Il n'y a du reste pas deux jours qui passent sans que je fasse la remarque à Fiston, plutôt coquet, qui ne veut sans doute pas sacrifier sa coiffure à la statique d'un bonnet de laine, ni avoir l'air d'un bonhomme Michelin dans un chaud manteau d'hiver digne de ce nom.

Je dois avouer qu'en toute franchise, si je me remémore mes 15 ans, les choses ont très peu changé. J'ai en tête le souvenir précis de longues attentes à des arrêts d'autobus, sans tuque ni mitaines, des Stan Smith aux pieds, avec pour toute protection contre les rigueurs de l'hiver québécois une veste de feutre avec manches en cuirette aux couleurs de mon équipe de hockey. Le nombre de fois où j'ai cru qu'on devrait amputer mes extrémités, tellement j'étais gelé, en fin de soirée, en attendant de rentrer chez moi...

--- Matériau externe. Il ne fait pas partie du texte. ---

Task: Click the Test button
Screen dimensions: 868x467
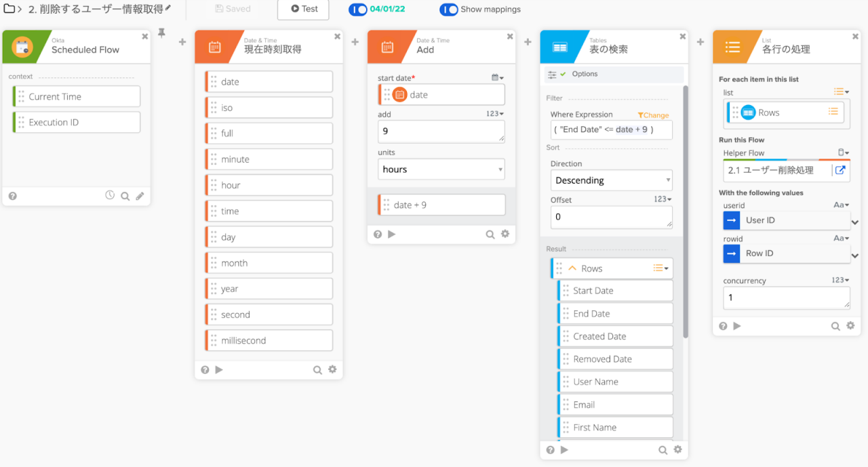Action: 303,9
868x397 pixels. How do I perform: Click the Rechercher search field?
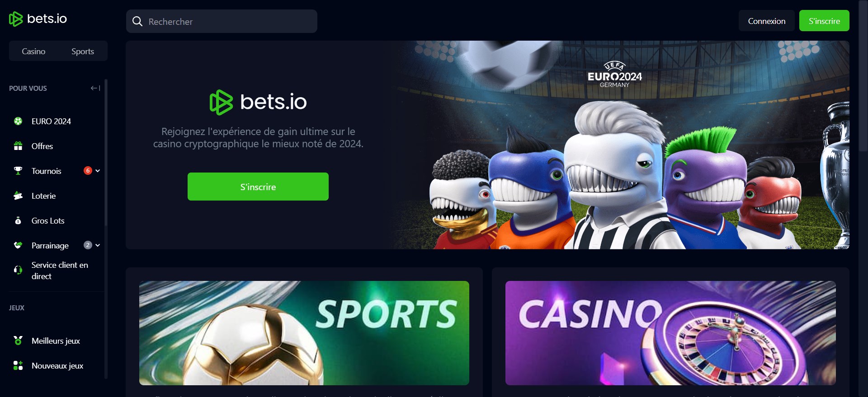click(222, 21)
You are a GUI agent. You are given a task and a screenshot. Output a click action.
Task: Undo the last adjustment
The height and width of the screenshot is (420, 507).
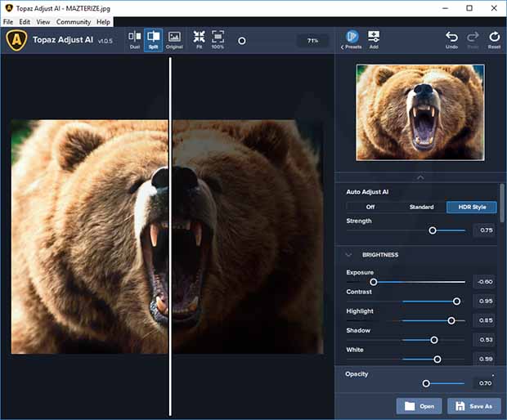[451, 39]
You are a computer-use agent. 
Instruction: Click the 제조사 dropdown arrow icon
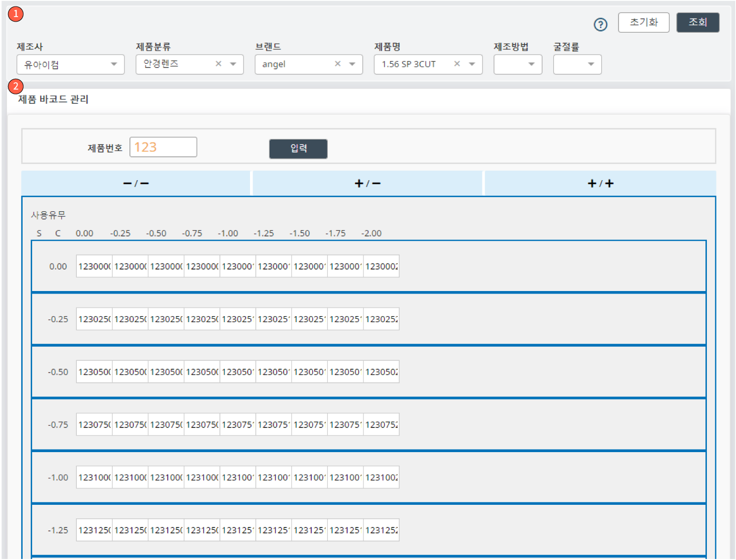(x=114, y=64)
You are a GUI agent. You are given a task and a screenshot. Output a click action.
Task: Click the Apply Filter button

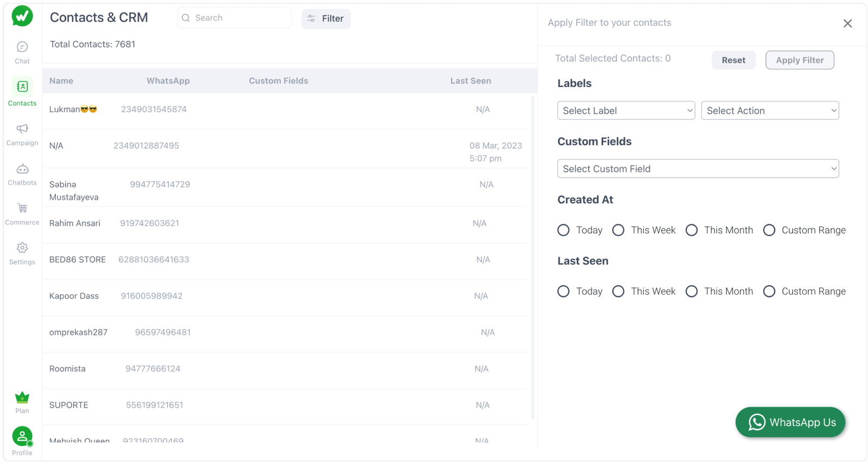point(800,60)
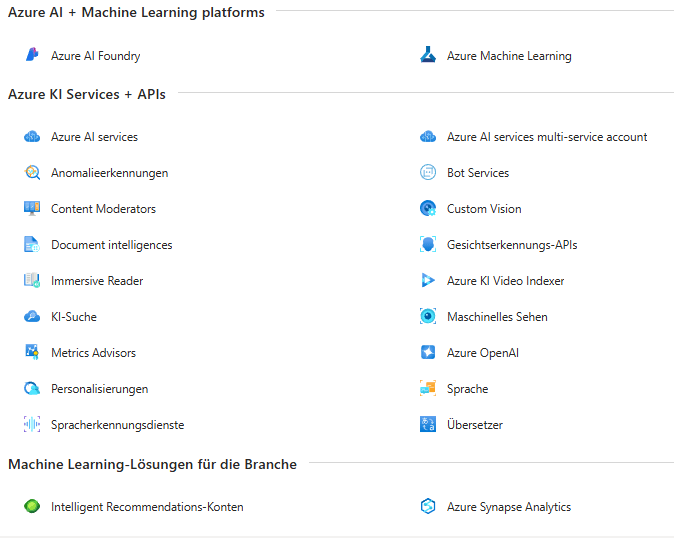Image resolution: width=674 pixels, height=545 pixels.
Task: Open the KI-Suche service
Action: pyautogui.click(x=74, y=317)
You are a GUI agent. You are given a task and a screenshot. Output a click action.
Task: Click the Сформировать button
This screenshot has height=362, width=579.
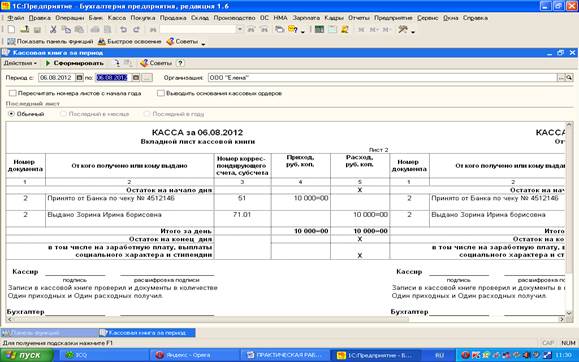75,63
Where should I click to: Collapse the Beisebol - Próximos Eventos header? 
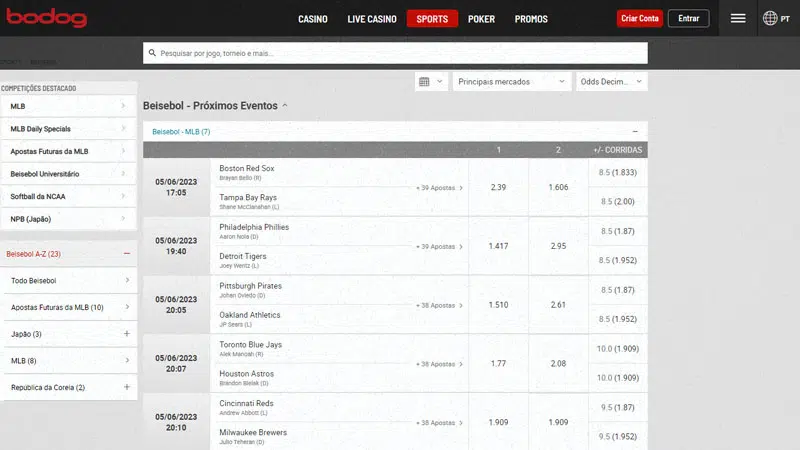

Il ne faut surtout pas le dire à Fiston, mais je ne me souviens pas avoir porté une tuque, un chapeau ou tout autre couvre-chef entre les âges de 12 à 17 ans. Je ne suis même pas sûr que je possédais une paire de bottes, et si tel est le cas, je n'ai pas senti le besoin d'en user les semelles.

Alors je peux bien répéter à Fiston, tous les matins, en profitant du flou artistique qui subsiste entre température réelle et température ressentie : « Il fait - 30 dehors, tu ne peux pas sortir comme ça ! » La vérité, c'est qu'à son âge, mes parents me disaient exactement la même chose. Et qu'il en sera ainsi, de génération en génération, pour des siècles et des siècles, tant que l'hiver survivra au dérèglement climatique. Amen.